┌────────

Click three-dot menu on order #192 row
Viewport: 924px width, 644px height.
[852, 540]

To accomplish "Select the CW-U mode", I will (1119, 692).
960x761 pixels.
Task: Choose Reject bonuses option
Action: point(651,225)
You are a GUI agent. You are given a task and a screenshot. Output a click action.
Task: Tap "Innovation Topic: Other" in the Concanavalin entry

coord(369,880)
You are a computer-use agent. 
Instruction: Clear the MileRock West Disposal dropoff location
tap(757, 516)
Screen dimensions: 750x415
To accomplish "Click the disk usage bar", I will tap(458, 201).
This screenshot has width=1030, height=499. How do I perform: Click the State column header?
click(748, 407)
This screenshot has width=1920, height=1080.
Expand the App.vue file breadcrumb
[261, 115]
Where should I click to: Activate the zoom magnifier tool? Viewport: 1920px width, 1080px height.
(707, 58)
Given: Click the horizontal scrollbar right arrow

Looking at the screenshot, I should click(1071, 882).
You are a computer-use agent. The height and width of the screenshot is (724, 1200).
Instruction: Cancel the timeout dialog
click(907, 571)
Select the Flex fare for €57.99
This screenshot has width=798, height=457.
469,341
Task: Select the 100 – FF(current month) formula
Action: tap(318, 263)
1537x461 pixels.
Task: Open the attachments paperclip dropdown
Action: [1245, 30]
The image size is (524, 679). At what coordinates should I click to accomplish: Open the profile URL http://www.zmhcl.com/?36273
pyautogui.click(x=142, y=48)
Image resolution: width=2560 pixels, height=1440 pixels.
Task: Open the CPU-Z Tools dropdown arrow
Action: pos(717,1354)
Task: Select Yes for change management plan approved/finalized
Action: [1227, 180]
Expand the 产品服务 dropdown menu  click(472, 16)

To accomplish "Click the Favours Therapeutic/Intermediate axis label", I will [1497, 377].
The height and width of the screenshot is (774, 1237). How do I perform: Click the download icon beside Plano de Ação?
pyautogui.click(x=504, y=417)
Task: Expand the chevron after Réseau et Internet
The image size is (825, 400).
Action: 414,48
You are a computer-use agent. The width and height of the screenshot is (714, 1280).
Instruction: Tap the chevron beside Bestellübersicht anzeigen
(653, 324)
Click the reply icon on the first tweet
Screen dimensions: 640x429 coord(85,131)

└────────

» **THE TASK**:
Convert every line of the material above into a JSON list of strings, with one string per line and no entries for blank lines.

» **SOLUTION TO THIS EXERCISE**:
[
  "Click three-dot menu on order #192 row",
  "Viewport: 924px width, 644px height.",
  "[852, 540]",
  "To accomplish \"Select the CW-U mode\", I will (1119, 692).",
  "960x761 pixels.",
  "Task: Choose Reject bonuses option",
  "Action: point(651,225)",
  "You are a GUI agent. You are given a task and a screenshot. Output a click action.",
  "Task: Tap \"Innovation Topic: Other\" in the Concanavalin entry",
  "coord(369,880)",
  "You are a computer-use agent. ",
  "Instruction: Clear the MileRock West Disposal dropoff location",
  "tap(757, 516)",
  "Screen dimensions: 750x415",
  "To accomplish \"Click the disk usage bar\", I will tap(458, 201).",
  "This screenshot has width=1030, height=499. How do I perform: Click the State column header?",
  "click(748, 407)",
  "This screenshot has width=1920, height=1080.",
  "Expand the App.vue file breadcrumb",
  "[261, 115]",
  "Where should I click to: Activate the zoom magnifier tool? Viewport: 1920px width, 1080px height.",
  "(707, 58)",
  "Given: Click the horizontal scrollbar right arrow",
  "Looking at the screenshot, I should click(1071, 882).",
  "You are a computer-use agent. The height and width of the screenshot is (724, 1200).",
  "Instruction: Cancel the timeout dialog",
  "click(907, 571)",
  "Select the Flex fare for €57.99",
  "This screenshot has width=798, height=457.",
  "469,341",
  "Task: Select the 100 – FF(current month) formula",
  "Action: tap(318, 263)",
  "1537x461 pixels.",
  "Task: Open the attachments paperclip dropdown",
  "Action: [1245, 30]",
  "The image size is (524, 679). At what coordinates should I click to accomplish: Open the profile URL http://www.zmhcl.com/?36273",
  "pyautogui.click(x=142, y=48)",
  "Image resolution: width=2560 pixels, height=1440 pixels.",
  "Task: Open the CPU-Z Tools dropdown arrow",
  "Action: pos(717,1354)",
  "Task: Select Yes for change management plan approved/finalized",
  "Action: [1227, 180]",
  "Expand the 产品服务 dropdown menu  click(472, 16)",
  "To accomplish \"Click the Favours Therapeutic/Intermediate axis label\", I will [1497, 377].",
  "The height and width of the screenshot is (774, 1237). How do I perform: Click the download icon beside Plano de Ação?",
  "pyautogui.click(x=504, y=417)",
  "Task: Expand the chevron after Réseau et Internet",
  "The image size is (825, 400).",
  "Action: 414,48",
  "You are a computer-use agent. The width and height of the screenshot is (714, 1280).",
  "Instruction: Tap the chevron beside Bestellübersicht anzeigen",
  "(653, 324)",
  "Click the reply icon on the first tweet",
  "Screen dimensions: 640x429 coord(85,131)"
]